I live in the US with no Aldi store near me so I don’t have any of those chisels, but Paul swears by them. That level of chisel is all you need. You’ll find diamond stones to be rather pricey. Paul has done some great videos on using a piece of glass or a guaranteed flat granite stone and some sand paper to sharpen. The paper eventually gets to be expensive but just to start, it works just as good as diamond stones do.
To your plane question, the numbers are simply something Stanley/Bailey came up with 150 years ago with a No. 1 being the smallest and a No. 8 being the largest. The 1 and 2 are so small, many think they were made for children. Most of us would rarely use a bench plane smaller than the No. 4 although I have a No. 3 I use from time to time (it’s really a narrow No. 4), but the No. 4 is called a smoothing plane at times – is isn’t two different planes. A No. 4 1/2 is the same plane but with a wider sole and cutter. The No. 5 plane is sometimes called a jack plane and because it’s about 2″ longer that the No. 4, it works a little better for flattening or making a straight edge than the shorter No. 4 does but it also works for smoothing. There is also a No. 5 1/2 which again is just a wider No. 5. Then you get to the 6, 7, and 8 and they become very long. I think a No. 8 is about 24″ in length and most of us don’t really need a plane that long and heavy.

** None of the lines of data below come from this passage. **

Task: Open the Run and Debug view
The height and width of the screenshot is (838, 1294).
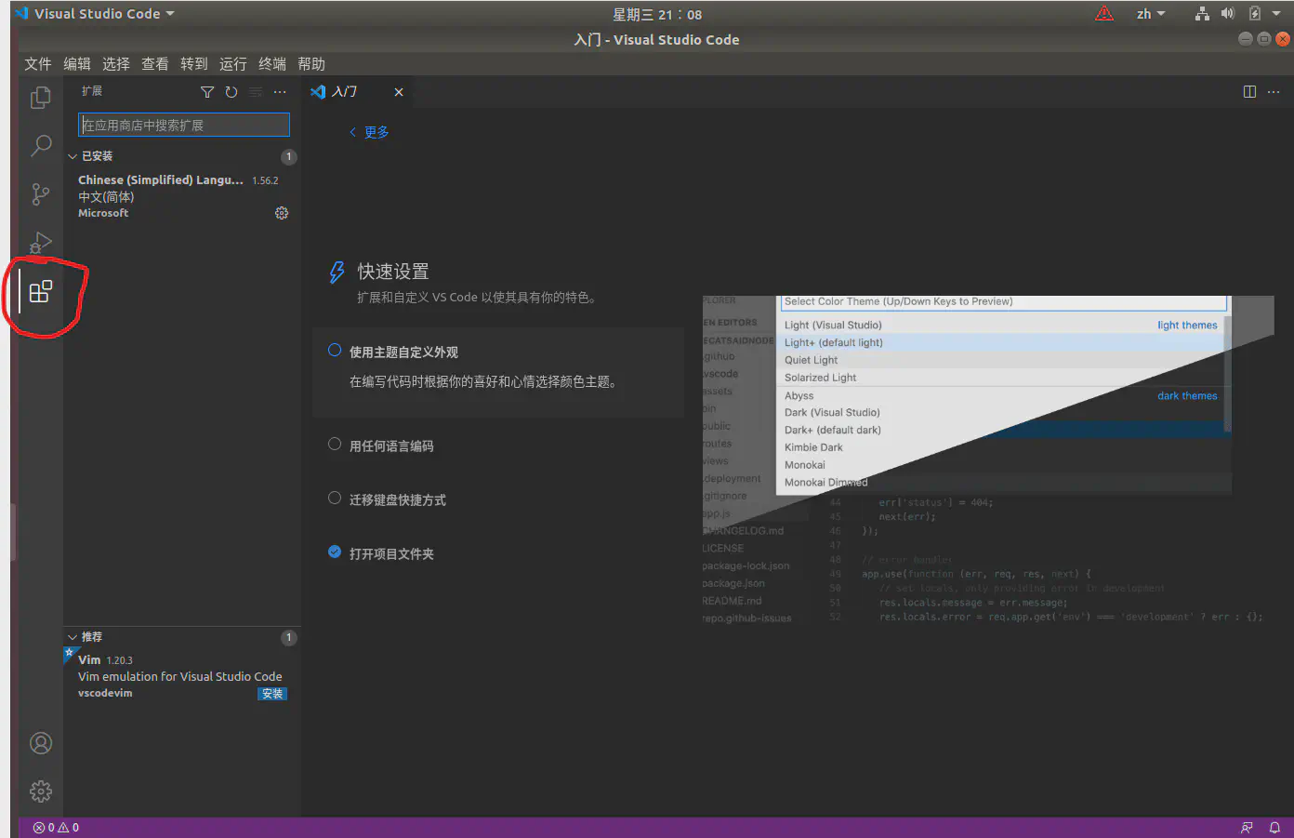Action: point(40,243)
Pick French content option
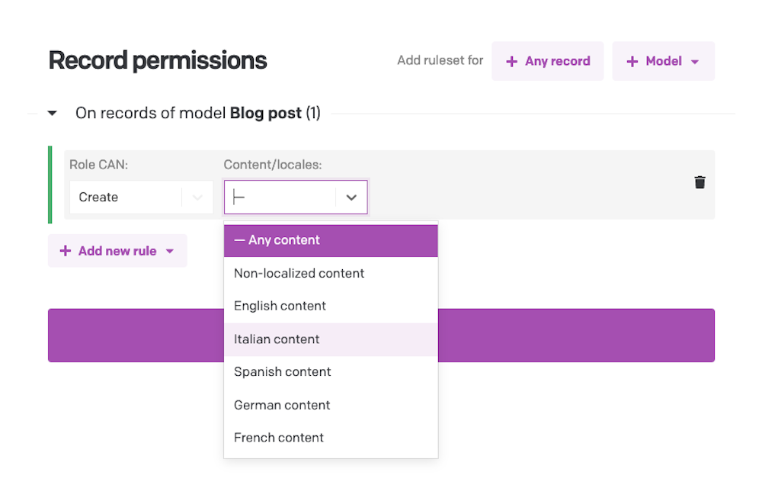762x501 pixels. pyautogui.click(x=331, y=438)
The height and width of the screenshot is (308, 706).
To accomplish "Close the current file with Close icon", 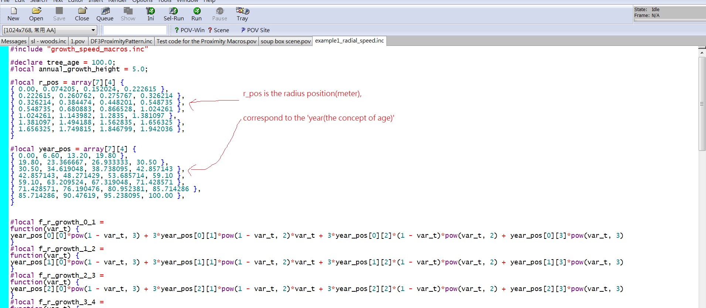I will point(82,14).
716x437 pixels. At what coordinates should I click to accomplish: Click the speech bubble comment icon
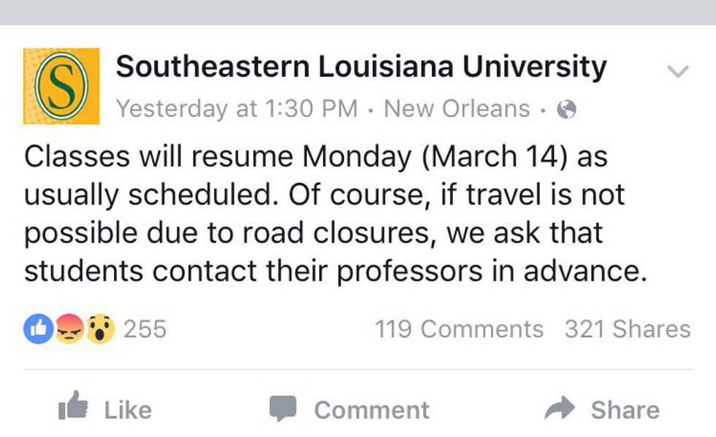click(x=283, y=409)
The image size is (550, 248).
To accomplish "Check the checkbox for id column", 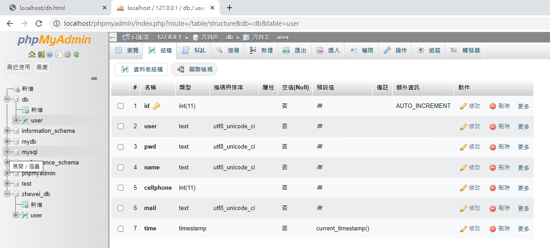I will pos(120,106).
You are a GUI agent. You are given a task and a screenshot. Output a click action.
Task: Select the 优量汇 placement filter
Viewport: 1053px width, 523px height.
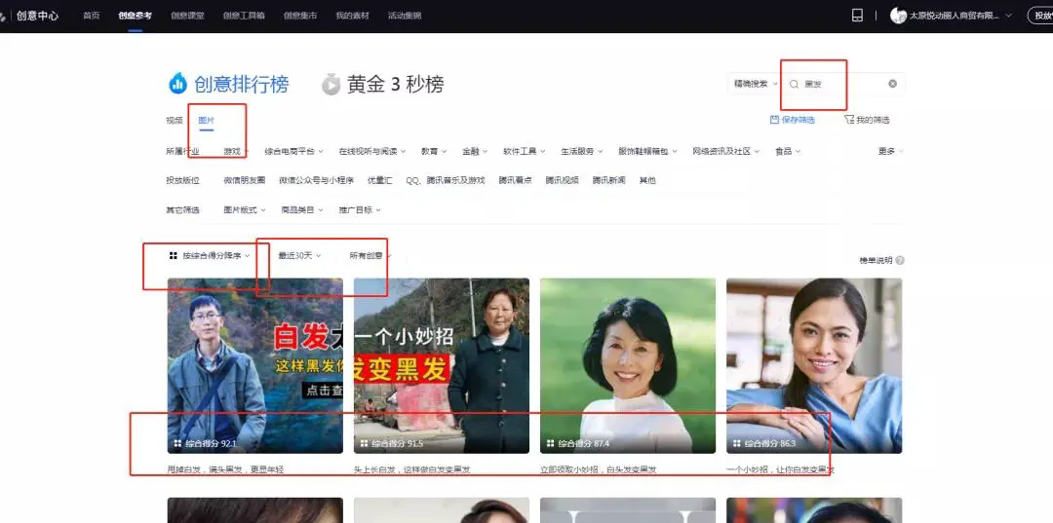click(x=380, y=180)
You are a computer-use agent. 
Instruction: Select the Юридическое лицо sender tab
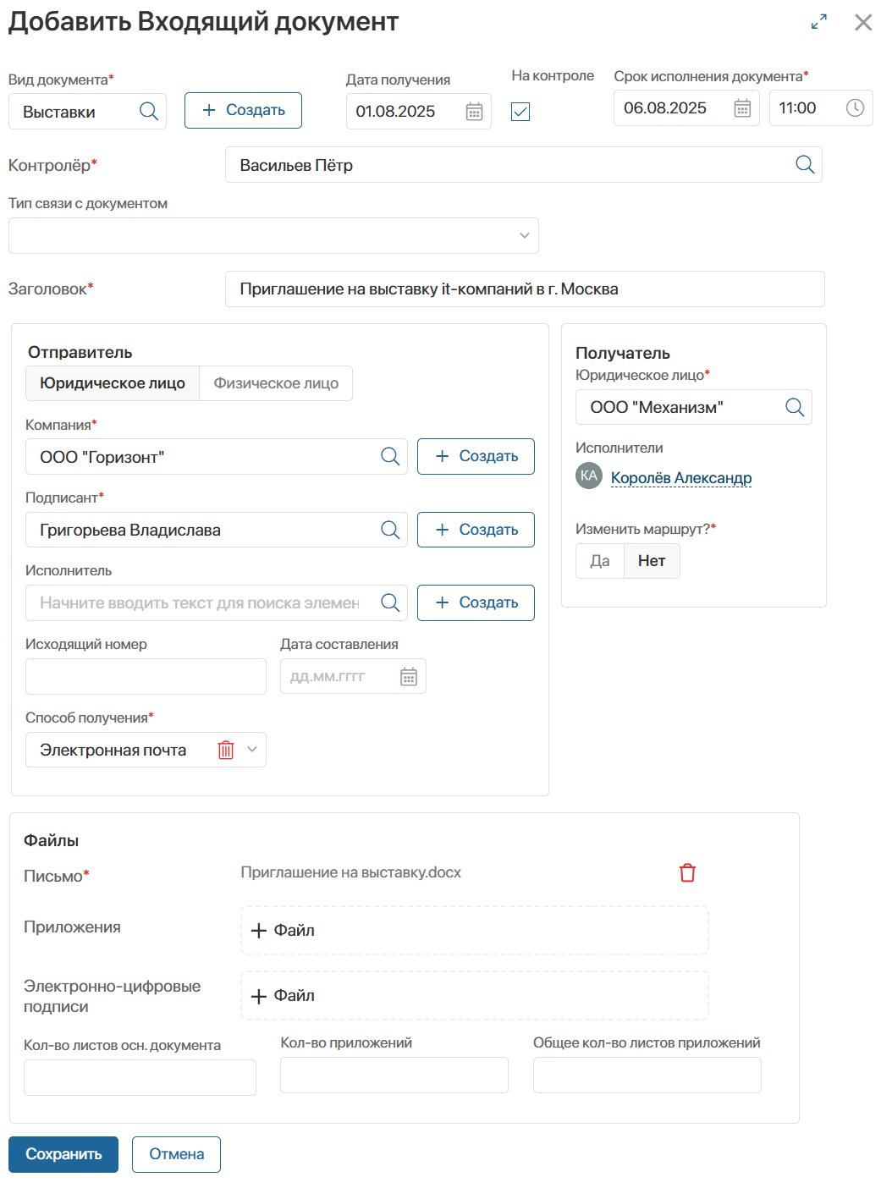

You’ll hear Paul say this many times. A No. 4 is the only plane you need. You can do everything/anything with a No. 4 so that’s the best one to start with. Keep an eye on ebay and you’ll find one in reasonable shape for $50 or less. Paul does a great video on how to restore one and that’s a really good experience that will help you understand how a plane works. But stay away from the newer Stanley’s. There is a site called “hyperkitten” that explains how to date a Stanley plane. I would look for a type 19 or earlier. Stanley quality really took a nose dive when they started making the type 20’s and newer.
Saws are another essential tool and that topic goes all over the place. You have to have something fairly precise with small teeth for dovetails and such and something to rip and cross cut with with larger teeth. Lots of choices out there. Hope this helps.